* [Directions for this task]: Output the entries starting at the line containing "Open right dropdown in palette turn block" and ending at the end of the entries as a two-column CSV with columns named input and output, one row per entry. Put each entry's text and its answer in a single quoted field each, with line breaks replaced by spaces.

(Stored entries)

--*--

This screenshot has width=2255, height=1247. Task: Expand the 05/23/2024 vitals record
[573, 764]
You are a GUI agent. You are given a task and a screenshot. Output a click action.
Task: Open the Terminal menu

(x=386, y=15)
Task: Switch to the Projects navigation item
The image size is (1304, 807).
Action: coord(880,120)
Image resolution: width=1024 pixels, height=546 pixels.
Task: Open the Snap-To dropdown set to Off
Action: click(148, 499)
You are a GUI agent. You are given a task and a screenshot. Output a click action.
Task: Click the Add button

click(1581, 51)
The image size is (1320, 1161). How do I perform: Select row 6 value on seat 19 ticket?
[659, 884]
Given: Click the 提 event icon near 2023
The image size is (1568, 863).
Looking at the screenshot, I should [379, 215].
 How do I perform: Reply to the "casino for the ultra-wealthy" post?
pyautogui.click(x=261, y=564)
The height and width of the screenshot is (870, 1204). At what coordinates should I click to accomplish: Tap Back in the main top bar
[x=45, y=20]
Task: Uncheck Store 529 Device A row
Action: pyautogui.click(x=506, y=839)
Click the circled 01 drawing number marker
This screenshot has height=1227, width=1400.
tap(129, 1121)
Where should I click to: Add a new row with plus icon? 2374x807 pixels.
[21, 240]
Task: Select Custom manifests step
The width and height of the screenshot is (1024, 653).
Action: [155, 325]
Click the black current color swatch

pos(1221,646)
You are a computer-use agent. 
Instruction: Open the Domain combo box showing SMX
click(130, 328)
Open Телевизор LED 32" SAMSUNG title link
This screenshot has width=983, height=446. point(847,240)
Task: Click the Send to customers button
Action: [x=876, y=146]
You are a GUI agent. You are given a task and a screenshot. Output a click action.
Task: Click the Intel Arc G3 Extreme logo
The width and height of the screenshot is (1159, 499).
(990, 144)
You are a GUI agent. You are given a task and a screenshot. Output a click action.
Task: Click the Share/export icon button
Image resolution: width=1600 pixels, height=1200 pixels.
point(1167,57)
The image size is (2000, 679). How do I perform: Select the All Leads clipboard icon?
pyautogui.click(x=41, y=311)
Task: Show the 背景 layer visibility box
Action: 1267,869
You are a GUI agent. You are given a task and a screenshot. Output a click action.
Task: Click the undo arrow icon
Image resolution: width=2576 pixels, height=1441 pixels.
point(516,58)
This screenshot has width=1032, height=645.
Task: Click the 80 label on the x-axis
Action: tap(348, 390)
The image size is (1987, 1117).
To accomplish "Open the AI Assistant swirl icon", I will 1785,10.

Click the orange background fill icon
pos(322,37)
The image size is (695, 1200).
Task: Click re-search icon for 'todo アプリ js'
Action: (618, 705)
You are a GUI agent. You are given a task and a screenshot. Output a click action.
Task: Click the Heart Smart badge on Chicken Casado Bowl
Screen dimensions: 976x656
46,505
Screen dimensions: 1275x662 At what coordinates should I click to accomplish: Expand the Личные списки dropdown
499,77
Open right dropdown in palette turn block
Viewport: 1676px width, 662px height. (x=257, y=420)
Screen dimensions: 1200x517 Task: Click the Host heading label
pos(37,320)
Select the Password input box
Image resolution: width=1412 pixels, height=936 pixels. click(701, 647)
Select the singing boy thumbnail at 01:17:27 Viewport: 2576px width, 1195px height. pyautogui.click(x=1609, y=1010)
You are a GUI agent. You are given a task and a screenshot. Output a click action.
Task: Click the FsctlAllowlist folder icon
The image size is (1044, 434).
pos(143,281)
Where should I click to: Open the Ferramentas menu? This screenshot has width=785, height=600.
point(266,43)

--*--

* [Exercise answer]:
input,output
"Open right dropdown in palette turn block","Viewport: 1676px width, 662px height. (x=257, y=420)"
"Screen dimensions: 1200x517 Task: Click the Host heading label","pos(37,320)"
"Select the Password input box","Image resolution: width=1412 pixels, height=936 pixels. click(701, 647)"
"Select the singing boy thumbnail at 01:17:27 Viewport: 2576px width, 1195px height.","pyautogui.click(x=1609, y=1010)"
"You are a GUI agent. You are given a task and a screenshot. Output a click action. Task: Click the FsctlAllowlist folder icon The image size is (1044, 434).","pos(143,281)"
"Where should I click to: Open the Ferramentas menu? This screenshot has width=785, height=600.","point(266,43)"